Di sini kutinggalkan masa lalu
menitipkan goresan janji untuk tak pernah kembali ke waktu-waktu dulu
pada jendela kaca halte yang berembun dan dikotori luka-luka ingatan yang membiru
yang  terus menerus merenungi waktu,
mentasbihkan setiap  gemericik hujan yang jatuh tanpa malu.
Teruntuk mereka yang tak mampu pergi dari hati dan tak bisa melangkah menjadi baru
bus-bus adalah waktu
 membawamu pergi ke kota-kota berjuta cinta yang tak kenal cemburu
dipenuhi seroja-seroja indah di tikungan kesempatan yang tak lagi layu
mampirlah sejenak, cumbui semerbak keharumannya yang lugu.

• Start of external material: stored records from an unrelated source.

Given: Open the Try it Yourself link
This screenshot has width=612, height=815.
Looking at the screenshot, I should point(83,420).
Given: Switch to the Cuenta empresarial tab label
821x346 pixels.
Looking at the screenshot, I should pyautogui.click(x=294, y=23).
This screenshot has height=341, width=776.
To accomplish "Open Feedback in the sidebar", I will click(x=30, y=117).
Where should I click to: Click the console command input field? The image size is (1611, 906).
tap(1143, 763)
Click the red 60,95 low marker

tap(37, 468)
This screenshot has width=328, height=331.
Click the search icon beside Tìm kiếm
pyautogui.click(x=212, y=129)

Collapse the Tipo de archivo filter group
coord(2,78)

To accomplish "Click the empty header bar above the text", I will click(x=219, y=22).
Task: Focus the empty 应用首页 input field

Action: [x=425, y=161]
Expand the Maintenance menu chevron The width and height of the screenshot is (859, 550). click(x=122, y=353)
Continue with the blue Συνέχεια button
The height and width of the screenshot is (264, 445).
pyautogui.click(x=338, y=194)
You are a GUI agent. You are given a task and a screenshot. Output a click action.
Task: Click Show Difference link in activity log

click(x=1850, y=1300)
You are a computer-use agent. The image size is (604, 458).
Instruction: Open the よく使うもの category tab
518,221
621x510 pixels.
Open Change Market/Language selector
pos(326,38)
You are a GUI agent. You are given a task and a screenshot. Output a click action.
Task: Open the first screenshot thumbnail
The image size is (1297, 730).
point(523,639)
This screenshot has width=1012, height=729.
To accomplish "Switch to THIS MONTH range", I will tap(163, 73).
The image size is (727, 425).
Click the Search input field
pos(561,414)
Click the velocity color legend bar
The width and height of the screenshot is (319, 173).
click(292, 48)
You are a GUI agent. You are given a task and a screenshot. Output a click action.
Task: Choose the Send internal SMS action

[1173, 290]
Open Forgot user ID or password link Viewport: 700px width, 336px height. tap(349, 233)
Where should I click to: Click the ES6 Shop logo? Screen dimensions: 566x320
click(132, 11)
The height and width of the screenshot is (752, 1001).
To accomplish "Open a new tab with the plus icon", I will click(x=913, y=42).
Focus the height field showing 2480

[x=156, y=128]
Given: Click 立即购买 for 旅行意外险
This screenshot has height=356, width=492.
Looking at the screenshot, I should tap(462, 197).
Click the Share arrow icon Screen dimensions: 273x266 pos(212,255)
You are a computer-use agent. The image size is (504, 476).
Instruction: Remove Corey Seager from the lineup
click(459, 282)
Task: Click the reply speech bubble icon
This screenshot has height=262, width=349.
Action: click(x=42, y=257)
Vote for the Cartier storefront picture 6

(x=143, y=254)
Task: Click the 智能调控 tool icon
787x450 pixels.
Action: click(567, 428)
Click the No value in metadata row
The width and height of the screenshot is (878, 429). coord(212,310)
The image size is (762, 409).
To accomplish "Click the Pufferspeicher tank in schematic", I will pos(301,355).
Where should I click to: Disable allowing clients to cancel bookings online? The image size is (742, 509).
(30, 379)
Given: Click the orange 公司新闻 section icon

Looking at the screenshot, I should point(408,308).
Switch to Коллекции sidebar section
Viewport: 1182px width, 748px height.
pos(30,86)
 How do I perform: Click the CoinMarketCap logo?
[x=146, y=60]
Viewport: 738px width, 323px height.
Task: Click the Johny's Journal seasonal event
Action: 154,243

Sementara di tengah kegelisahan dan sangsi para penunggu, Â
bus-bus datang dan pergi berlaju-laju
Jarum arlojiku pun seirama nadi berdetak tak kenal ragu
luruh tanpa makna dan lampu merah yang tak pernah abadi menyala
mentakdirkan langkah kakiku.
Akhirnya kau pun sebuah album yang membeku
yang kutinggalkan di sepanjang jalan yang pernah kucumbu
belati yang memberi luka, yang hanya bisa kucium di dasar kenangan tumpukan puisiku.
Pukul 6.30 aku pun  cepat-cepat pergi terburu-buru
menghindar dari keriapan impian yang menyekap ku kembali ke masa- masa purba pertemuan itu.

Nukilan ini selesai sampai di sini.